**What to produce:** Restrict the output to the lines below starting at the one that contains "Task: Focus the Contact Email Address field" and ending at the one that contains "This screenshot has width=547, height=1568.", and restate them word for word, both ends included.
START Given information
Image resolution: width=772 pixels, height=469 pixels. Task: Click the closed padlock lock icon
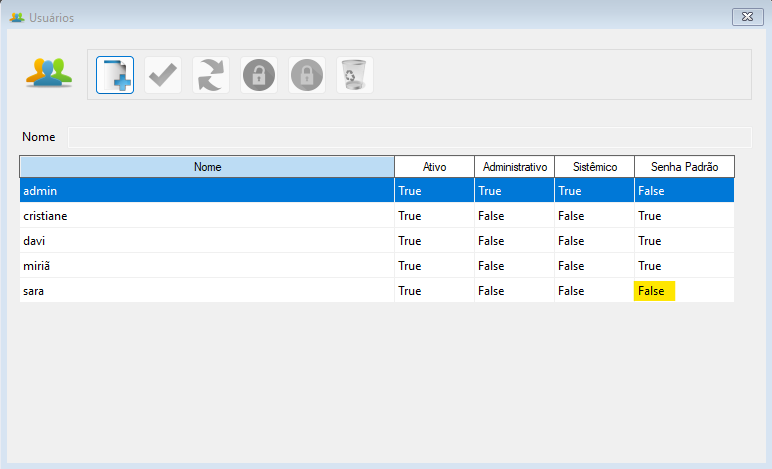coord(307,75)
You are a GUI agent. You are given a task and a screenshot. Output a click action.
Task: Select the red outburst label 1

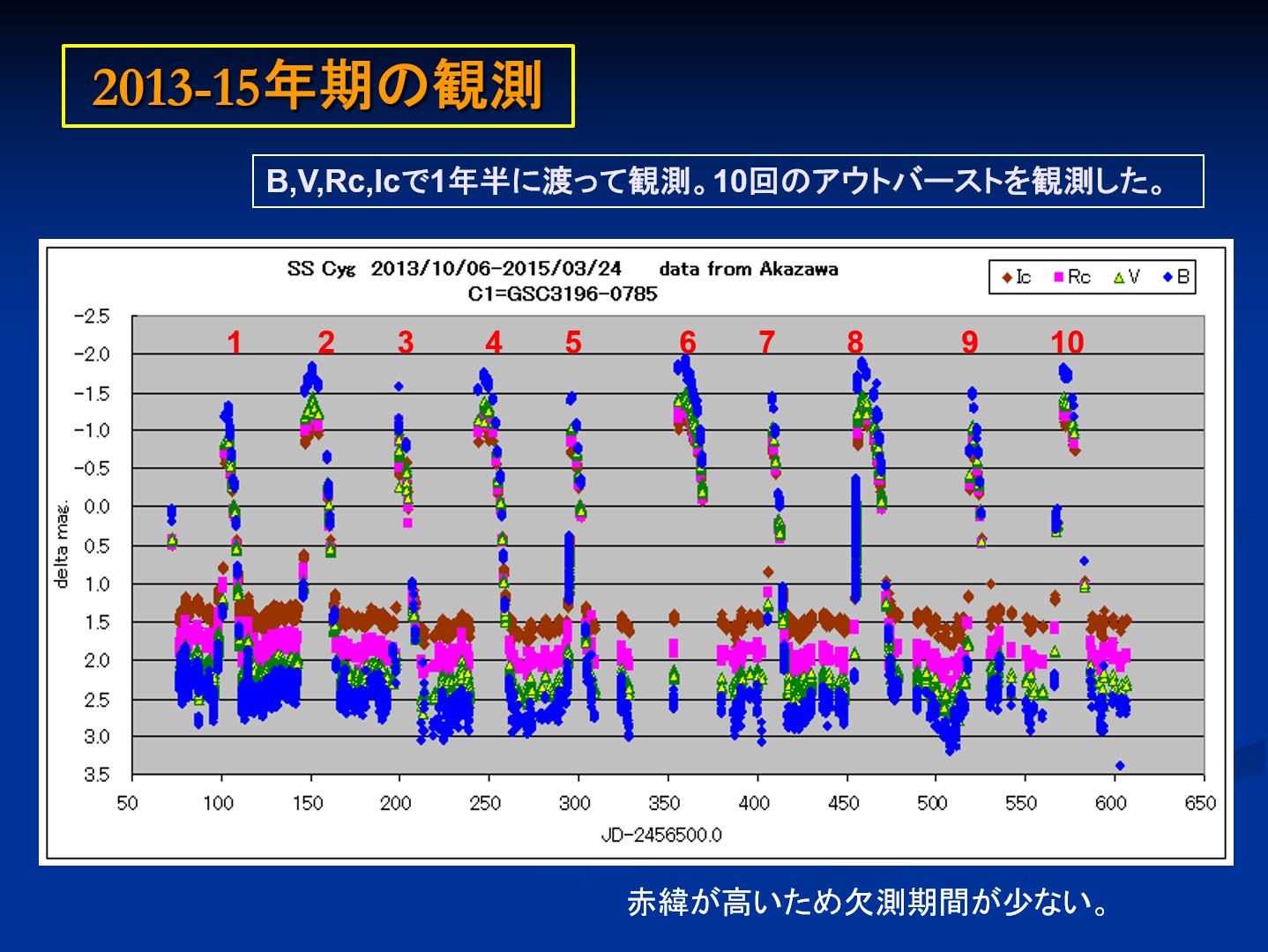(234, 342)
END Given information
START Given information
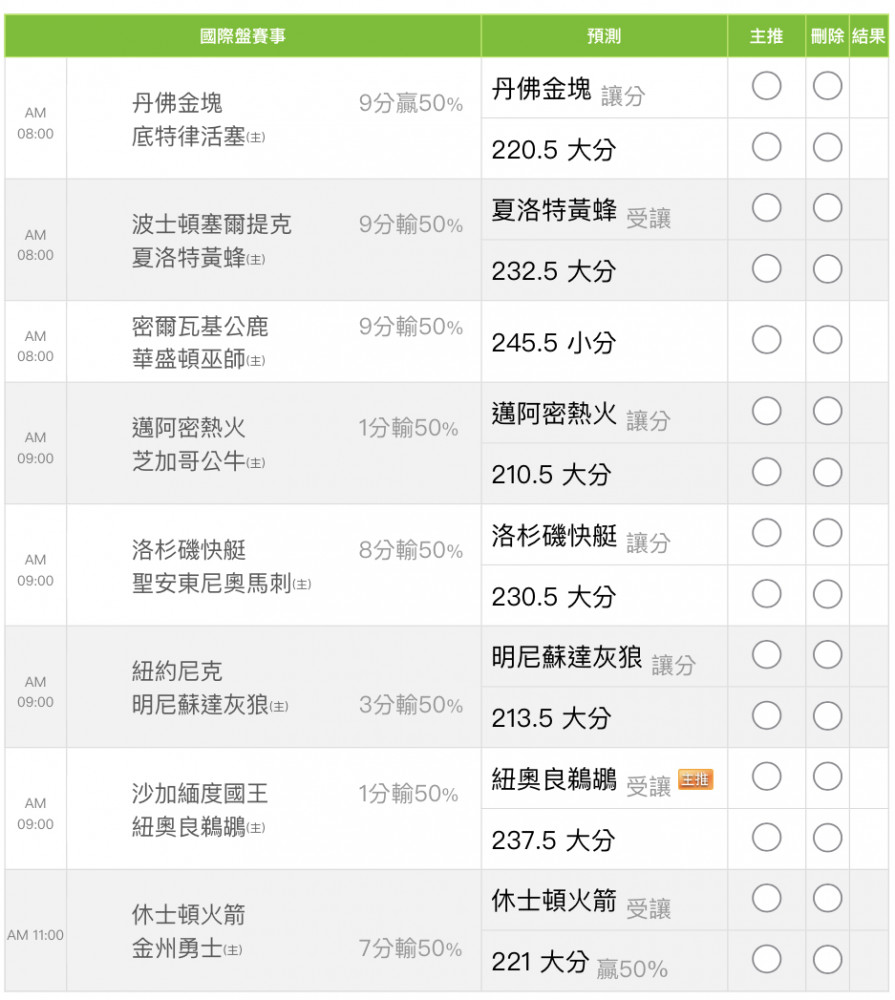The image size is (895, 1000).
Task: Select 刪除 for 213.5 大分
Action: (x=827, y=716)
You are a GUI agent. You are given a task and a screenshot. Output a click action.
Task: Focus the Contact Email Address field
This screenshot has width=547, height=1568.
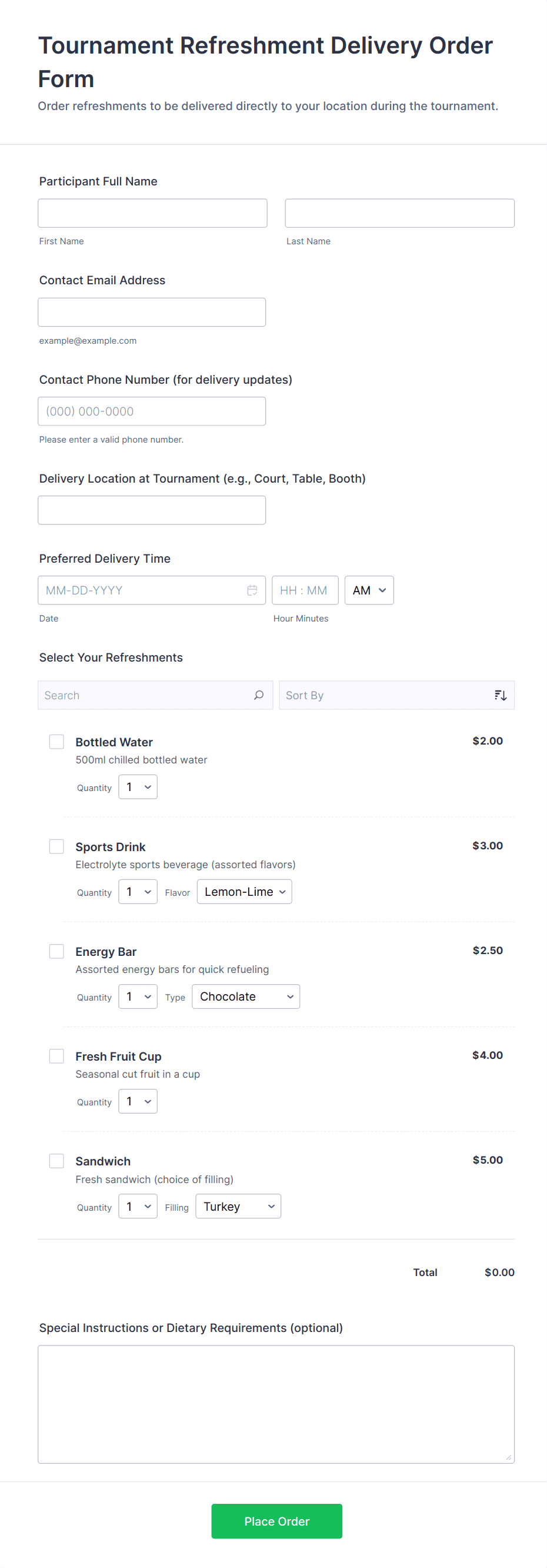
END Given information
START Given information
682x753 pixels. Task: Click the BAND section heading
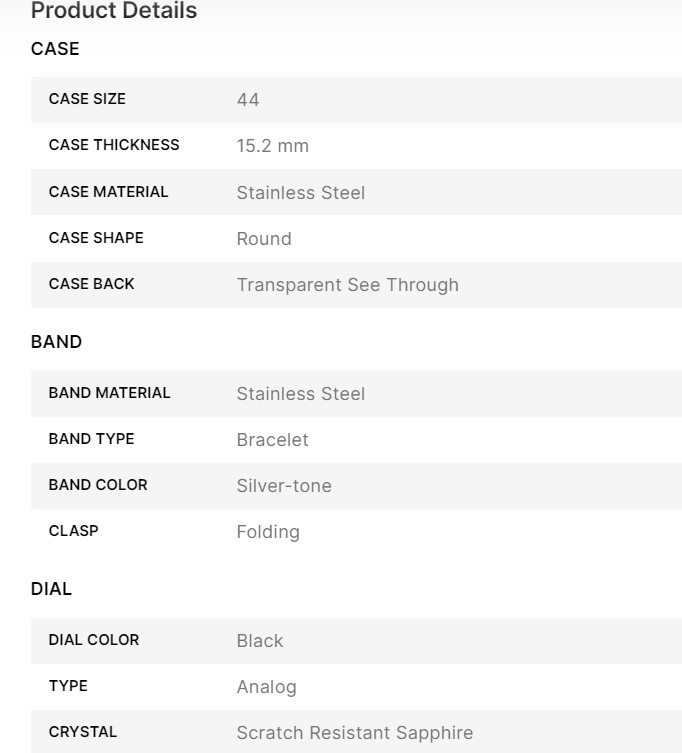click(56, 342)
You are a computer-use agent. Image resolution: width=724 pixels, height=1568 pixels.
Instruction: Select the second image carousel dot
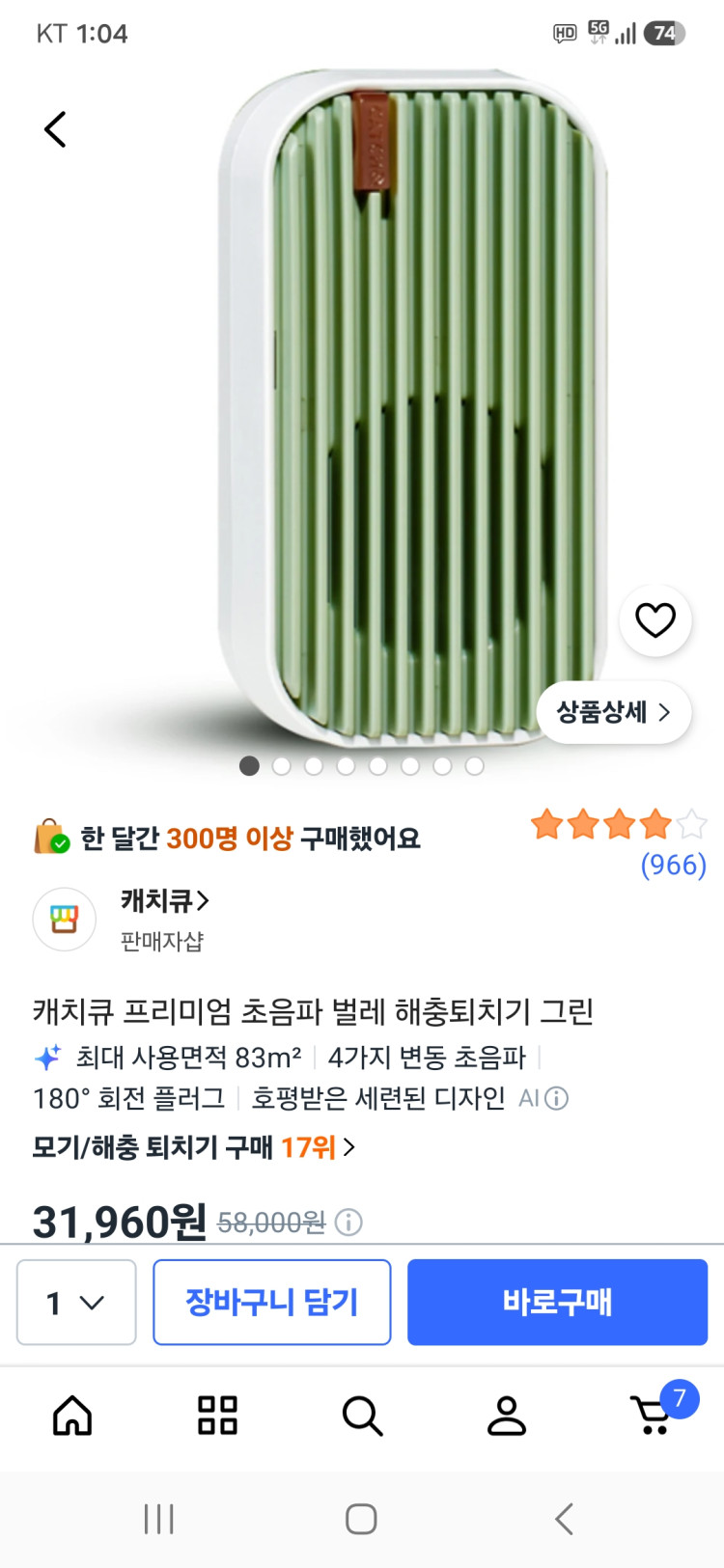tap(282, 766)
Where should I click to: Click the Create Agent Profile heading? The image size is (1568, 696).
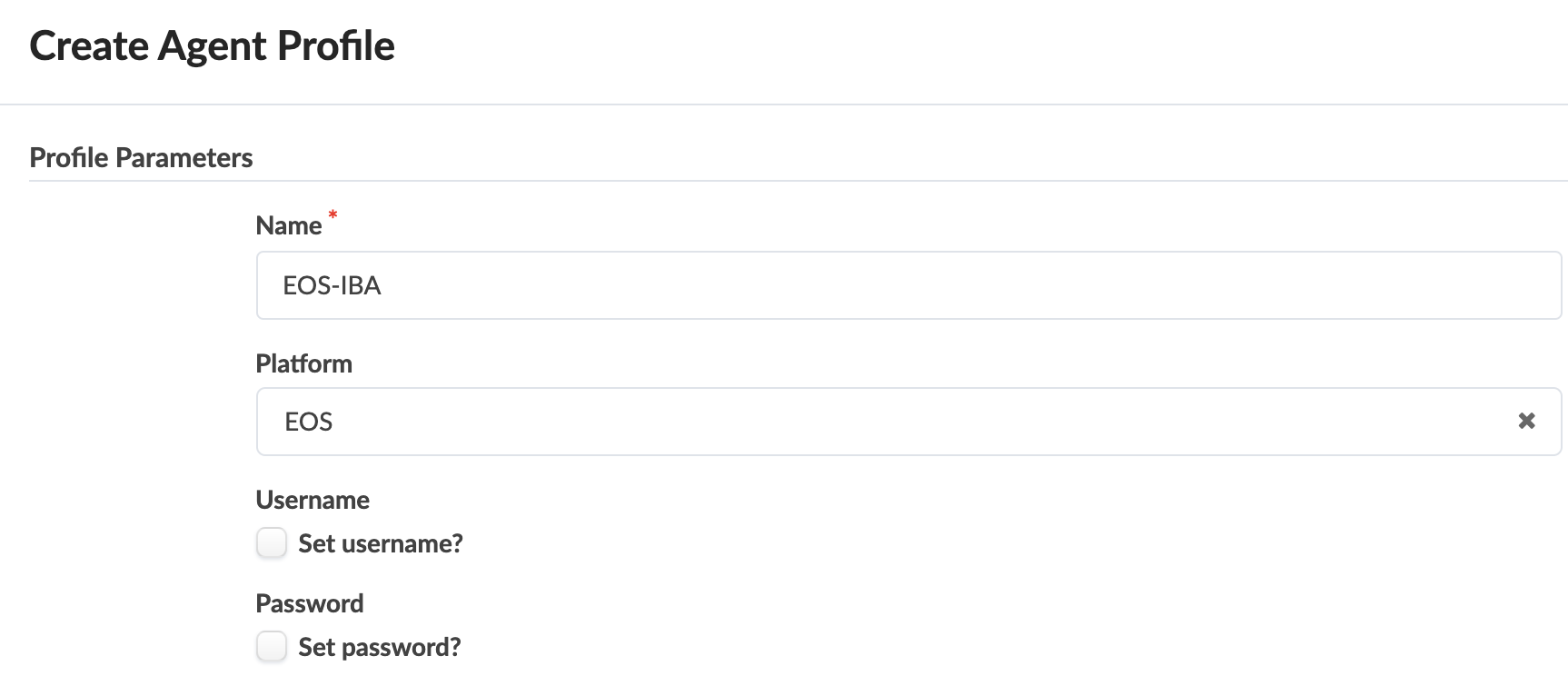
END Given information
**Worked solution:**
Task: Focus the Contact Email Address field
This screenshot has width=547, height=1568.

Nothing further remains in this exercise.